Assessment is usually carried out by end of year examinations as well as class tests and assignments. Final year students can choose to complete an extended essay, which offers students the chance to conduct an original piece of research.
Entry requirements
A Levels: ABB-BBB
Required subjects:
- A-level Mathematics
- At least five GCSEs at grade A*-C or 9-4 including English and Mathematics.
Where an applicant is taking the EPQ alongside A-levels, the EPQ will be taken into consideration and result in lower A-level grades being required. For students who are from backgrounds or personal circumstances that mean they are generally less likely to go to university, you may be eligible for an alternative lower offer. Follow the link to learn more about our contextual offers.
T-levels
We accept T-levels for admission to our undergraduate courses, with the following grades regarded as equivalent to our standard A-level requirements:
- AAA* – Distinction (A* on the core and distinction in the occupational specialism)
- AAA – Distinction
- BBB – Merit
- CCC – Pass (C or above on the core)
- DDD – Pass (D or E on the core)
Where a course specifies subject-specific requirements at A-level, T-level applicants are likely to be asked to offer this A-level alongside their T-level studies.
Your future career
An Economics degree at Royal Holloway will equip you with an enviable range of practical skills and can lead into a variety of career paths. This course has a strong emphasis on analytical skills and data analysis, opening the door to a variety of careers in industry, government, or further research.
We will help you to recognise your own strengths, skills and abilities so that you can make strong applications for your chosen job or further study. We also provide support through short dedicated careers modules, which include employability workshops, events and guest speakers.
- Get equipped with transferable skills such as numeracy problem-solving, computing and analytics
- Develop your professional network by attending workshops, events and guest speaker talks
- Dedicated short employability modules to help you in your career
Gain excellent career prospects in public and private management, financial institutions and government.

■ ■ ■ ■ ■

TASK SET |
1 – In the economics course page, which A-level subject is listed as required?
2 – According to the economics course page, why does the degree open the door to careers in industry, government, or further research? Answer in one to three sentences.
3 – Write what comes next on the Royal Holloway economics course page, picking up after its line about career prospects in management, financial institutions and government.

■ ■ ■ ■ ■

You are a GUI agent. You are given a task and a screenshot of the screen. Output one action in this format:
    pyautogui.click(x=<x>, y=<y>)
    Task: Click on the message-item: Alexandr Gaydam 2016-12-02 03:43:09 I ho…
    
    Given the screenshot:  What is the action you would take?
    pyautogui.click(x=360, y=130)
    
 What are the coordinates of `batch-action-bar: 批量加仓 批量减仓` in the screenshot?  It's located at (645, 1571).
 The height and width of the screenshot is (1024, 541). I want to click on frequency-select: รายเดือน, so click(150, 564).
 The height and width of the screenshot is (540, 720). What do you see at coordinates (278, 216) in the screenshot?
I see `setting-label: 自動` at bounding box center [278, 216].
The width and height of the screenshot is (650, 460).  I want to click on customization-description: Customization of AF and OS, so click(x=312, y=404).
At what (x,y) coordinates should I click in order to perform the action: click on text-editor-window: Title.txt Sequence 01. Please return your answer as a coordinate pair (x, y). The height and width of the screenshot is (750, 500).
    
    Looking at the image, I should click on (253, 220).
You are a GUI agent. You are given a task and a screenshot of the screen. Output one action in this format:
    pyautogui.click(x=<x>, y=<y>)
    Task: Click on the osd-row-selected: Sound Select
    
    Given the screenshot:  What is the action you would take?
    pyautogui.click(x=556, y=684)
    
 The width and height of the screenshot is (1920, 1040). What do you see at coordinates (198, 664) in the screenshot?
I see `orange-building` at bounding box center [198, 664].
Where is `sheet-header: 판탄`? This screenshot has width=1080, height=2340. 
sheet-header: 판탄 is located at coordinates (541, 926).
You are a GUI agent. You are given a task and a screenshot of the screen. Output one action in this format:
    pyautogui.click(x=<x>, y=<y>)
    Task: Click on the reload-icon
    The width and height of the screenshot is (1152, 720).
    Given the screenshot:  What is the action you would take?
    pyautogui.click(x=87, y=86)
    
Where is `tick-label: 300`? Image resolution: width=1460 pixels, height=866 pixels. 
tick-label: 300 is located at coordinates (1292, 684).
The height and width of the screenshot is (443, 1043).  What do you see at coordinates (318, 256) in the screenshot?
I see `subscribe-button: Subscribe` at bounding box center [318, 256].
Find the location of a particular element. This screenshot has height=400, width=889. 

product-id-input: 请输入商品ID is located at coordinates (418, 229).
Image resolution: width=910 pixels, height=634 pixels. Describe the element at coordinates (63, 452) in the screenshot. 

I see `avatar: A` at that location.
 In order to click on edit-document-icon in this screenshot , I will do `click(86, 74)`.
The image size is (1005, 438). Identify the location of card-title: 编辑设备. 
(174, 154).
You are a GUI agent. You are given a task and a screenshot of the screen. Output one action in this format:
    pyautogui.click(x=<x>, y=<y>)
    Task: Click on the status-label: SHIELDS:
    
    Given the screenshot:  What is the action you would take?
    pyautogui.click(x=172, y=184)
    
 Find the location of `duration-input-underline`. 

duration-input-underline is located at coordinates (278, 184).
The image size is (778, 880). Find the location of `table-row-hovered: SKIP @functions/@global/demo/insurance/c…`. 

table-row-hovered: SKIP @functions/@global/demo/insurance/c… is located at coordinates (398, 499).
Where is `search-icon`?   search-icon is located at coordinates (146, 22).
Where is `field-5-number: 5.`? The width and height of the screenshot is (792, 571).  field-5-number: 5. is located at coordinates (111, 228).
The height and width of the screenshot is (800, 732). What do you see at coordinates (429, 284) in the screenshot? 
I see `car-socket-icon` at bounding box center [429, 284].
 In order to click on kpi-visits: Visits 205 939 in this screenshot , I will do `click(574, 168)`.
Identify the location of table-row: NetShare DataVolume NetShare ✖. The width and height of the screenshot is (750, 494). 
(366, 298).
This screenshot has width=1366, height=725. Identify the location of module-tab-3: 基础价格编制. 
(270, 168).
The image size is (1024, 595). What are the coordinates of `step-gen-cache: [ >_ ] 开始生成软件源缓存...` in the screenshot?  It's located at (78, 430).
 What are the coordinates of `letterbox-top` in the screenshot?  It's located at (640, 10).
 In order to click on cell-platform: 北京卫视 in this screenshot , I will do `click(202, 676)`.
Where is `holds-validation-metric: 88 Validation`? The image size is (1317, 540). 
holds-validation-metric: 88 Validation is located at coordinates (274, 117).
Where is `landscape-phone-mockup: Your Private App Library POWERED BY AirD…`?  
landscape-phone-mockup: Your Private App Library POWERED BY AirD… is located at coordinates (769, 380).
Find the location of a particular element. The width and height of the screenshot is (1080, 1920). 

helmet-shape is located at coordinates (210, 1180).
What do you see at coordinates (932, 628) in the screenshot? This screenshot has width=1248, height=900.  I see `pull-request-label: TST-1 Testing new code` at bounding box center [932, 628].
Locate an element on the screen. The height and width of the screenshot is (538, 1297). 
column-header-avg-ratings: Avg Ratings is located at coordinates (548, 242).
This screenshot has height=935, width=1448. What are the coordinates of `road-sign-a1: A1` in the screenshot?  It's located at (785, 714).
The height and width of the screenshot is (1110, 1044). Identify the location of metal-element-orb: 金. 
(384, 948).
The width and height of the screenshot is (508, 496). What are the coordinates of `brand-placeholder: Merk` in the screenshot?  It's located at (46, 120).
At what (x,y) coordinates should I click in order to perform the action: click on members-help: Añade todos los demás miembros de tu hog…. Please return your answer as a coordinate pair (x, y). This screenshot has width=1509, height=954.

■ ■ ■ ■ ■

OUTPUTS BY TASK |
1 – A-level Mathematics.

2 – The course places a strong emphasis on analytical skills and data analysis. That focus is what opens the door to careers in industry, government, or further research.

3 –
Our graduates are employed by companies such as Citigroup, Barclays, Bloomberg, Deloitte, KPMG and government departments such as the Ministry of Defence.
Fees, funding & scholarships
Home (UK) students tuition fee per year*: £9,250
EU and international students tuition fee per year**: £25,900
Other essential costs***: There are no single associated costs greater than £50 per item on this course.
How do I pay for it? Find out more about funding options, including loans, scholarships and bursaries. UK students who have already taken out a tuition fee loan for undergraduate study should check their eligibility for additional funding directly with the relevant awards body.
*The tuition fee for UK undergraduates is controlled by Government regulations. The fee for the academic year 2024/25 is £9,250 and is provided here as a guide. The fee for UK undergraduates starting in 2025/26 has not yet been set, but will be advertised here once confirmed.
**This figure is the fee for EU and international students starting a degree in the academic year 2025/26.
Royal Holloway reserves the right to increase tuition fees annually for overseas fee-paying students. The increase for continuing students who start their degree in 2025/26 will be 5%. For further information see fees and funding and the terms and conditions.
*** These estimated costs relate to studying this particular degree at Royal Holloway during the 2025/26 academic year and are included as a guide. Costs, such as accommodation, food, books and other learning materials and printing, have not been included.